── Extracted information ──
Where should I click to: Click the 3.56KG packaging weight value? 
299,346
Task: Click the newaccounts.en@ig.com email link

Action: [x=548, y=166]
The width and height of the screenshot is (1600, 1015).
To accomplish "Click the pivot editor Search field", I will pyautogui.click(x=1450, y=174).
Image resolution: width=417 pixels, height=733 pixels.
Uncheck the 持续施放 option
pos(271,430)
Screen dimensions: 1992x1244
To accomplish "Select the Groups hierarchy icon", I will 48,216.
───
**Task directions:** Please rewrite the records from their first line through the line containing "Action: [x=548, y=166]", replacing "email link" with "email address" and leaving all other wording unchanged.

**Output of the task:**
Where should I click to: Click the 3.56KG packaging weight value? 
299,346
Task: Click the newaccounts.en@ig.com email address

Action: [x=548, y=166]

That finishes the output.